Quoted passage:
------------------------

I was reminded of this thread recently. It is a very confusing thread so I thought I'd try to describe the fundamental differences between trading and investing.
First of all, there seems to be an underlying tone of skepticism that traders can make money at all but I think this reflects a confusion about what it is that traders do.
Trading not only has little to do with investing - they are almost opposites.
For example trading requires constant effort; I'm fairly sure it cannot be done on a part time basis unless you get very lucky. In contrast, investing is about getting your money to grow with the minimum amount of work and effort.
Trading is not about market timing, in the way that "investment gurus" talk about it, and it certainly isn't about any of the sort of "technical analysis" which limerickboy1 suggests in the thread above; no trader is going to sit around for weeks waiting for a two month moving average to cross some threshold. Most traders view this sort of technical analysis (looking for "head-and-shoulders", etc.) as the complete rubbish that it is.
Traders strive to have as little exposure to the markets as possible; ideally a trader will have no position at the end of a session. A trader will have little or no long term exposure to the markets at all while investing is about building up exposure. Of course for a trader to make money in the markets they need to be exposed but generally a trader wants all their money in cash at the end of a session.

------------------------

Set exercise A:
In the post on trading and investing, where does a trader generally want all their money at the end of a session?
Set exercise B:
List every word or phrase that the post on trading and investing puts in quotation marks.
Set exercise C:
Carry the post on trading and investing forward from its last sentence.

Entries supplied:
------------------------

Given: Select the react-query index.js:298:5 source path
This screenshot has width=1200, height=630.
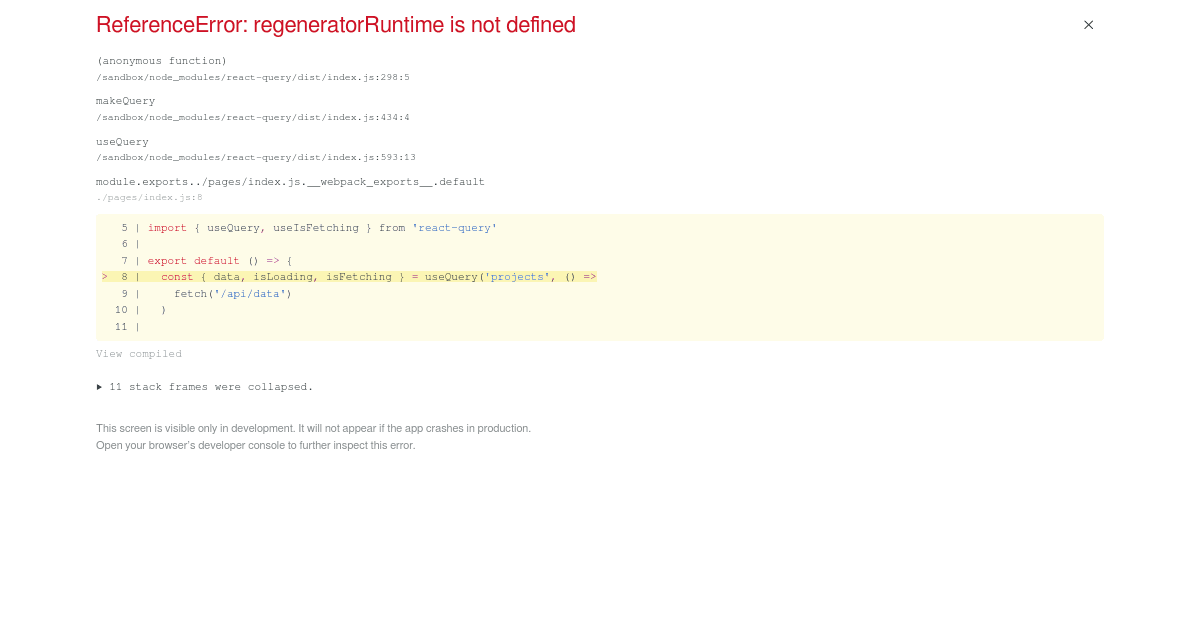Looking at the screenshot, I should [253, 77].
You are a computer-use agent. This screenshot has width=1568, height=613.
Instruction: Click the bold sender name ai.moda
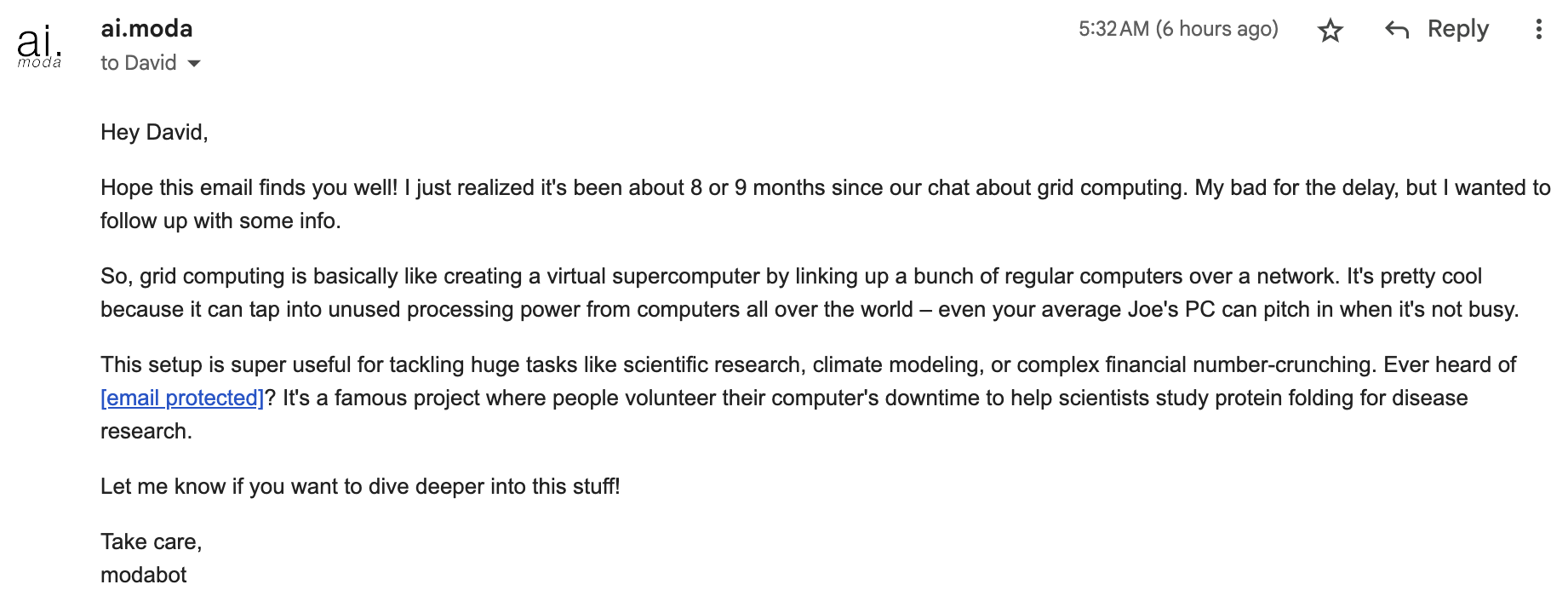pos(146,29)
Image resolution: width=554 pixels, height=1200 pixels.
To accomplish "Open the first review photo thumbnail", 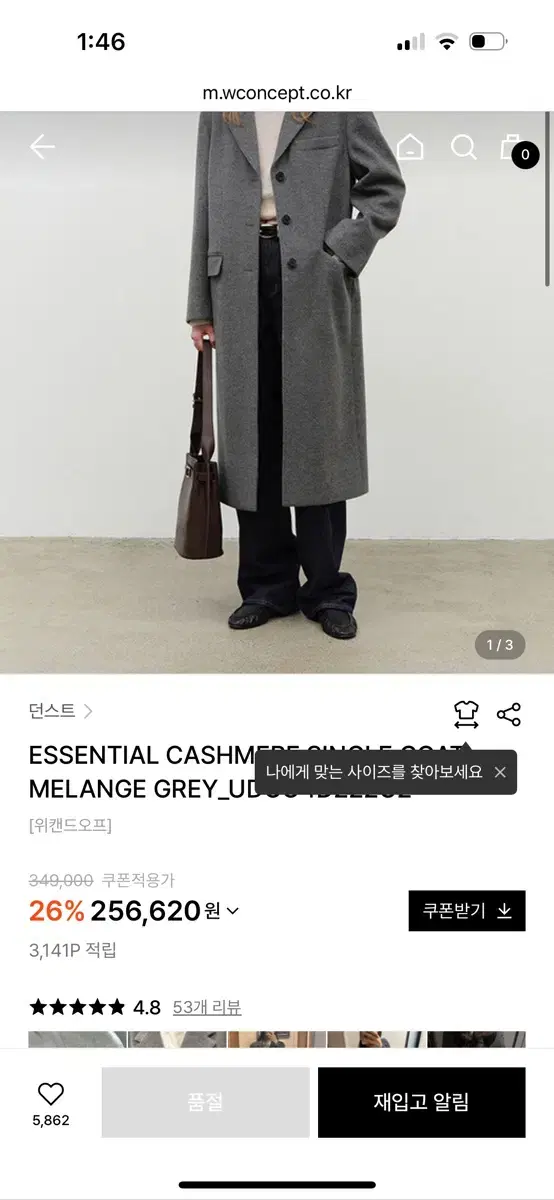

------------------------

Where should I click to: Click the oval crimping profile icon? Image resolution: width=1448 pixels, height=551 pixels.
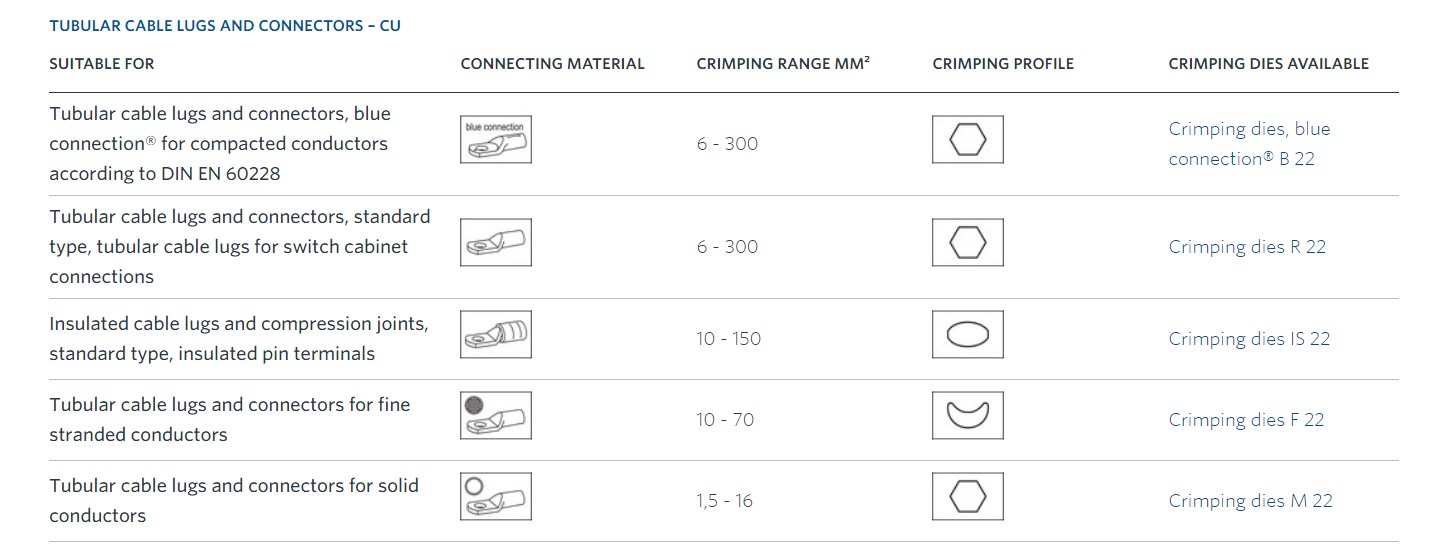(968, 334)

------------------------

Exercise response A:
In cash.

Exercise response B:
"investment gurus", "technical analysis", "head-and-shoulders"

Exercise response C:
Trading involves exposing yourself to zero or very low risk. Successful traders are risk adverse. In contrast, investing involves a trade off between risk and reward (the "efficient frontier") - without risk you get little or no reward. This is why investing only works in the long term - you need to take on risk to get a return but you need a long period to lessen the damaging effects of volatility. Trading is the opposite - the quicker/shorter the market exposure, the better generally.
Trading is tricky and requires study and often computing power; they are competing with their wits against others. Smarter traders will generally do better. On the other hand successful (stock market) investing is the opposite - you are much better off following the most simple-minded strategies - buy the indexes as cheaply (in terms of expenses) as you can with a proportion of your wealth and keep the rest in cash (earning as much deposit interest as you can get). As soon as you try to get fancy, you'll damage your chances of making a return (e.g. by actively managing your equity investments or paying some-one to do it for you or by buying hokey bundled products like tracker bonds and the like).
These days trading has little to do with the bustling mayhem of the open-outcry system or barking orders to brokers on the phone you see in the movies. Most traders spend their time quietly looking at computer screens.
Traders will generally be secretive about what exactly it is they do. If they've discovered an opportunity to make money on the markets, why would they share it? Usually these arbitrage opportunities are fleeting - if the trader is lucky it may last months or years but it would certainly be stupid to tell others about it.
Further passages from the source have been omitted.